**What to work on**
Only the lines from the one containing "Given: Open Jira workflow for Old Mainframe" through the last line of the data are to be written out, exactly and in full.

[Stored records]
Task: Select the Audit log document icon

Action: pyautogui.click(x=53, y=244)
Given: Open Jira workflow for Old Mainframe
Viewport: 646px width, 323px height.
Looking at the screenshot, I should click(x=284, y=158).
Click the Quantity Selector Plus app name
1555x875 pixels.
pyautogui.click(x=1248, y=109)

**Your solution**
Given: Open Jira workflow for Old Mainframe
Viewport: 646px width, 323px height.
Looking at the screenshot, I should click(x=284, y=158).
Click the Quantity Selector Plus app name
1555x875 pixels.
pyautogui.click(x=1248, y=109)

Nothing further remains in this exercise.